Corne de bélier et son étui

1835
Inv.
2019.03.002
Objet cultuel
Corne de bélier et son étui
Shofar, שופר
Corne de bélier et son étui
Dimensions :
H. 39 - L. 7 - Ep. 3 cm (corne) H. 44 - L. 9 - Ep. 4,5 cm (étui)
Corne de bélier / papier contrecollé sur carton, encre noire sur papier
mahJ, 
don de Jacques Arnold

Pour toute demande de reproduction veuillez contacter la photothèque.

Description

Trompe taillée dans une corne de bélier.
étui de même forme en carton recouvert de papier rouge à l'extérieur et de papier turquoise à l'intérieur. Dans la partie arrondie de l'étui à l'intérieur, a été collé un papier avec une inscription en hébreu sur les circonstances de sa donation (donateur, date et destinataire)

Inscriptions
Dédicace en hébreu
"Cette corne de bélier a été offerte à la la synagogue de notre Communauté par le notable et distingué, dévoué et affable, administrateur et bienfaiteur à Paris, le vénérable Salomon dit Zalman AlKan, fils de Elh’anan de Francfort s/Main. Aujourd’hui 1er jour du mois d’Eloul de l’année « élève la corne annonciatrice de ton messie” (chronogramme correspondant à 595, soit l’année 1835)"

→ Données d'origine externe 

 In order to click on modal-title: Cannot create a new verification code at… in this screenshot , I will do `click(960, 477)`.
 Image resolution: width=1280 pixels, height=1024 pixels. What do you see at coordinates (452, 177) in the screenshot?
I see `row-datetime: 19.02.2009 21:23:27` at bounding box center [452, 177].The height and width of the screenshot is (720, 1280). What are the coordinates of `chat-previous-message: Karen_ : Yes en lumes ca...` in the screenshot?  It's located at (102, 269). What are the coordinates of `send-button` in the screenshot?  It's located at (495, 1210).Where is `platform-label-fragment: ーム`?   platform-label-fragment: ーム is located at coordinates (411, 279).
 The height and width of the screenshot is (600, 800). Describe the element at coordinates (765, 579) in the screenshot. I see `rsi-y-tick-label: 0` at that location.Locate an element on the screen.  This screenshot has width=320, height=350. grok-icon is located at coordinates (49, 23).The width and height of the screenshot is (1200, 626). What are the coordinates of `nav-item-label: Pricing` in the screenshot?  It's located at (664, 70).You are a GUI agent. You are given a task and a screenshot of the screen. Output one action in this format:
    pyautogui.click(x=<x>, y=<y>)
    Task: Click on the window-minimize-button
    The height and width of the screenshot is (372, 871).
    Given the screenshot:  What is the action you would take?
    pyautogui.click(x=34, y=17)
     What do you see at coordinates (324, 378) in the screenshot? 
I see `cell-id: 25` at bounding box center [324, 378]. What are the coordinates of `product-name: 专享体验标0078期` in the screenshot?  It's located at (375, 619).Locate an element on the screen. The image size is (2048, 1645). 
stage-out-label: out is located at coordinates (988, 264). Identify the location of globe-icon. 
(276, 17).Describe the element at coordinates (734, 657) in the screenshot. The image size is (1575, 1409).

Le "shofar" ou corne de bélier est un instrument de musique à vent à usage rituel, utilisé lors des fêtes du Nouvel an (Rosh ha-Shanah) et du Grand Pardon (Yom Kippour).

Bien que l'inscription ne précise pas le nom de la synagogue parisienne à laquelle ce shofar a été donné en 1835, on peut supposer par l'identité du donateur qu'il s'agit de celle construite en 1822 rue Notre-Dame de Nazareth - à l'emplacement de l'actuelle synagogue consistoriale élevée en 1852 - pour remplacer l'oratoire ashkénaze de la rue Sainte-Avoye (aujourd'hui rue du Temple).
Le donateur, Salomon Alkan (Francfort-sur-le-Main, 1769 - Paris, 1851) signalé sur sa tombe au cimetière du Père Lachaise (section 7) comme président honoraire du Comité de bienfaisance et ancien administrateur de la synagogue Notre-Dame de Nazareth, était bien originaire de Francfort-sur-le-Main et membre de la puissante famille des Oppenheim.

Comme très souvent dans les inscriptions hébraïques, l’année est indiquée par un chronogramme (jeu sur la valeur numérique de certaines lettres d’une inscription), ici un extrait de la prière "Avinou malkenou" (« Notre père, notre roi ») faisant partie des selihot, les prières pénitentielles récitées pendant la période de Rosh ha-Shanah et Yom Kippour.

Historique
Cet objet a été découvert par le donateur dans l'ancien oratoire de l'hospice Rothschild de la rue Picpus (fondé en 1852) sans que l'on sache dans quelles circonstances il s'y est retrouvé.